Weigel

On Immigration, Republicans Want to “Separate the Salt from the Sugar”

Pennsylvania Rep. Lou Barletta wants a sweeter deal for no-fault immigrants.

Photo by Chip Somodevilla/Getty Images

I spent yesterday irritating House Republicans outside their major starting-the-conversation confab, a two-hour-plus series of questions and answers in a closed-off basement meeting room. The results? Some reporters are saying there was “no consensus,” but I was hearing more and more Republicans suggest that some version of the DREAM Act might be sellable, as a way to prove to swing voters that, hey, they weren’t heartless. Some number of immigrants could be legalized, and the rest would remain illegal. Even Lou Barletta, who became famous in the 2000s for passing illegal immigration attrition laws in his Pennsylvania town, was talking nice about it.

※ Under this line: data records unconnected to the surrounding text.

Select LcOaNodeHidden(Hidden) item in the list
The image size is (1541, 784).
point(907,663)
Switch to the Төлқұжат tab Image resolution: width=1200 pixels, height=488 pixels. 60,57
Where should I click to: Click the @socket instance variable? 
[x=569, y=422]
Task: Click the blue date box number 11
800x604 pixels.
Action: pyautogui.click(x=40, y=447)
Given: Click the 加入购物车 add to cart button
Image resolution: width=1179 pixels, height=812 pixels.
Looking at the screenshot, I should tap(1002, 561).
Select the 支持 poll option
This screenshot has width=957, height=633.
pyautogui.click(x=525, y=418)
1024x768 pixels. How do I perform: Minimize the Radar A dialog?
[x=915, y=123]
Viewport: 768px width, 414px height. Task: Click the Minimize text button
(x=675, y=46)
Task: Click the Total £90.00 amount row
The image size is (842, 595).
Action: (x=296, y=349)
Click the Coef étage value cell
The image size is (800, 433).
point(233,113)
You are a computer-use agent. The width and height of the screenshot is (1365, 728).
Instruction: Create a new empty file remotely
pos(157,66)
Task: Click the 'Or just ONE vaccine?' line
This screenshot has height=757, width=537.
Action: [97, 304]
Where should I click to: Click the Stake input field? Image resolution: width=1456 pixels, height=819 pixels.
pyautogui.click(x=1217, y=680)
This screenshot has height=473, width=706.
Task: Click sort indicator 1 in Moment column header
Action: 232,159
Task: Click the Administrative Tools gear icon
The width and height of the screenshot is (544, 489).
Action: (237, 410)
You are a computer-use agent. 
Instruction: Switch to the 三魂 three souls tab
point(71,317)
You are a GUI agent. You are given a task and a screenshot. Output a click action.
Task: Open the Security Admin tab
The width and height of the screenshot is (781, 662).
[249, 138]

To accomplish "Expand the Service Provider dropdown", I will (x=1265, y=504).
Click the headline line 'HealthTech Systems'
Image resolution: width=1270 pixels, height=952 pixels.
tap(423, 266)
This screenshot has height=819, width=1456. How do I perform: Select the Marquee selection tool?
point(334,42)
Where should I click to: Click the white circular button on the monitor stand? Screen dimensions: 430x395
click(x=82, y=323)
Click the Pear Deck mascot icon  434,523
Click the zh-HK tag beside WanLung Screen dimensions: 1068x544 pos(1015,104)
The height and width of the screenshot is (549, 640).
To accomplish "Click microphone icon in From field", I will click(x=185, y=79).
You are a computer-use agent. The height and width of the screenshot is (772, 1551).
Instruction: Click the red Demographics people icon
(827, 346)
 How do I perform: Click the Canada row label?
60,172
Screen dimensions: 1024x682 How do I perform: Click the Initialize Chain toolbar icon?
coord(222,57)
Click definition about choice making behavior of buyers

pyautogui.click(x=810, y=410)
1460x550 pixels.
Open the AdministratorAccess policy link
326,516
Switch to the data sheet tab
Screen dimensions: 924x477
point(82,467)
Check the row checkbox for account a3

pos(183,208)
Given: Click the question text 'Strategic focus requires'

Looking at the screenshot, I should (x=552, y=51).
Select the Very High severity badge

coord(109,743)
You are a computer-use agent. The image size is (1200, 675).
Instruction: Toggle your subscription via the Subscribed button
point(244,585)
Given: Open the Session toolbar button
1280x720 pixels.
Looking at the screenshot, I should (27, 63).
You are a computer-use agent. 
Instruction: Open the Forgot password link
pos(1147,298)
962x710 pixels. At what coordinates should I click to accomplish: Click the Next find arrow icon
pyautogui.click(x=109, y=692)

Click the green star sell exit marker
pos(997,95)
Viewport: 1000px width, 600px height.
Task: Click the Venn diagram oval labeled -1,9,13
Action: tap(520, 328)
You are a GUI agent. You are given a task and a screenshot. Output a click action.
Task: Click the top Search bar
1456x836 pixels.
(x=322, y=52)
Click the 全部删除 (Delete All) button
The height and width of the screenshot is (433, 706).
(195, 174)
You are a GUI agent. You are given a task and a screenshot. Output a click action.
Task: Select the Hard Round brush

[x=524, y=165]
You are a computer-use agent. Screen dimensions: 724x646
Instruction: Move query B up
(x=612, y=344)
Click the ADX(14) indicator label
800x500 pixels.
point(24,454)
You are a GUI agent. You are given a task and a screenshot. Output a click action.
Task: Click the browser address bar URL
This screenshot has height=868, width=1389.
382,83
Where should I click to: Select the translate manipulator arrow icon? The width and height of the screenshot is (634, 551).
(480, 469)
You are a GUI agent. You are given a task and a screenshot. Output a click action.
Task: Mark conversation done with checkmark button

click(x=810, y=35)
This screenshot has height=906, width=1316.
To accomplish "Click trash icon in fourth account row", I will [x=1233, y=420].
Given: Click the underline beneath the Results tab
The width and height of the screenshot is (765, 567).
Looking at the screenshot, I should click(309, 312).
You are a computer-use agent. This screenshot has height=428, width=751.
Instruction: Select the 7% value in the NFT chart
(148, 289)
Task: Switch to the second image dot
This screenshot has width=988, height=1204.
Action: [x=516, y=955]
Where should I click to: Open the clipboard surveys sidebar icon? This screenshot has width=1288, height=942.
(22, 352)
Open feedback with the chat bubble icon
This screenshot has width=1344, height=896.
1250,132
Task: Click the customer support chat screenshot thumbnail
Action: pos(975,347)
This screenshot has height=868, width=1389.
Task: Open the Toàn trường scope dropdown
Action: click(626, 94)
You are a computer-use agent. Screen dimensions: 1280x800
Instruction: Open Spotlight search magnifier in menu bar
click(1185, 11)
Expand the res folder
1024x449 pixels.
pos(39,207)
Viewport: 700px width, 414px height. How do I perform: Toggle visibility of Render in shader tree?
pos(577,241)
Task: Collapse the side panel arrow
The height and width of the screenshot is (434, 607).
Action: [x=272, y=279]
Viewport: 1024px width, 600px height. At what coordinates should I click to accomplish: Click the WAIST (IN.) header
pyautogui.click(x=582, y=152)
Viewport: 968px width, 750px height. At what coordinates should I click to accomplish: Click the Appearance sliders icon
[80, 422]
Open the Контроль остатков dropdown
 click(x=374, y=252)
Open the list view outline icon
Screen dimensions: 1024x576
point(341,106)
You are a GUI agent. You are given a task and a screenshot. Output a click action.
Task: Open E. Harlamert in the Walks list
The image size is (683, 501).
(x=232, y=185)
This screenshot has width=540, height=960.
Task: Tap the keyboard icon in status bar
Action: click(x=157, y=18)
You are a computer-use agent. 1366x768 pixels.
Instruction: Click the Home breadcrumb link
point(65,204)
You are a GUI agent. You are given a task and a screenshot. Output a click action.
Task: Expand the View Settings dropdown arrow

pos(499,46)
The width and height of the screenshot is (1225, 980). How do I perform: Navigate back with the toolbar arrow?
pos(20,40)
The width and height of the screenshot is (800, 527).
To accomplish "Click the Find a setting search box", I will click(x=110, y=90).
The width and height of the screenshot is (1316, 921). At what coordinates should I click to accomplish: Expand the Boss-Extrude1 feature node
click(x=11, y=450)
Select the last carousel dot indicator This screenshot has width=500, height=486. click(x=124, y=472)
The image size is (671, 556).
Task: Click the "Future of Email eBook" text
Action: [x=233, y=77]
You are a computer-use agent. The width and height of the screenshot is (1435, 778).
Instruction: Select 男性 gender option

“I as a mayor saw many times how people used fraudulent documents to stay in the country,” said Barletta. “My concern is how we separate the salt from the sugar. How do we separate the people who were brought here through no fault of their own from the people faking it?”

Kate Nocera, who was also there, explains the line of thinking Republicans are using to explain why the Senate bill must die.

Many of them pointed to the recent announcement that the administration would delay the health care law’s employer mandate as their prime example of how he would not enforce laws passed by Congress.

“It’s a game changer as far as our members are concerned,” Ohio Rep. Pat Tiberi said. “Already you’d get six or seven different answers from members as to how to approach immigration but there’s so much less trust after that announcement it hurts our effort to do big things.”

Much of the immigration bill wouldn’t really go into place until after the Obama presidency, but you work with what you’ve got.